Written instruction :: Update the rows from the line containing "You are a computer-use agent." through the line containing "pos(92,591)" by changing "Clear all" to "Reset all". Return only those lines, with everything else unchanged.

Working data ::

>> Start

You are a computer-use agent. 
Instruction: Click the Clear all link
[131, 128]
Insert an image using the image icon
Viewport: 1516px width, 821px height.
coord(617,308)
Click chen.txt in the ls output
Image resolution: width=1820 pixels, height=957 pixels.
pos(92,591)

>> End
>> Start

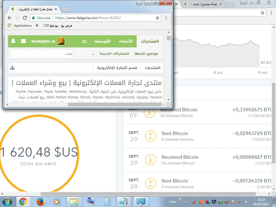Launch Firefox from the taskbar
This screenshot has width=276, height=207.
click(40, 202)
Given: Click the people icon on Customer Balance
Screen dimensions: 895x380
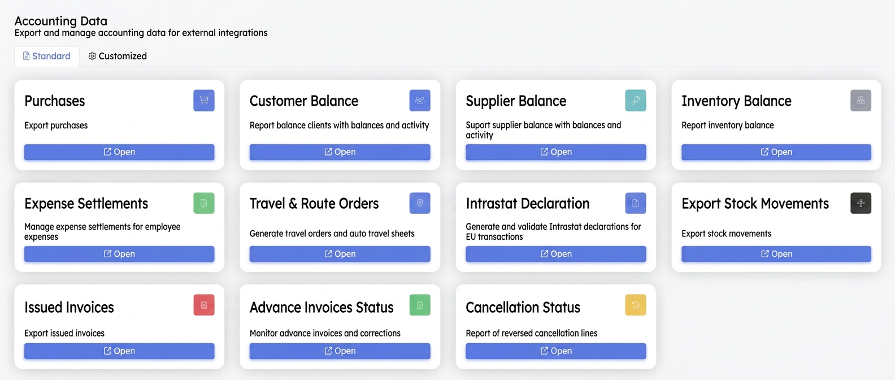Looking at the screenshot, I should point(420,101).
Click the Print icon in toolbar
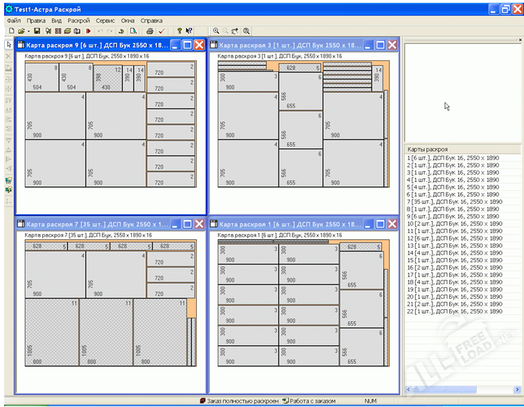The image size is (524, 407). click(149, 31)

>> End

Full solution ::
You are a computer-use agent. 
Instruction: Click the Reset all link
[131, 128]
Insert an image using the image icon
Viewport: 1516px width, 821px height.
coord(617,308)
Click chen.txt in the ls output
Image resolution: width=1820 pixels, height=957 pixels.
pos(92,591)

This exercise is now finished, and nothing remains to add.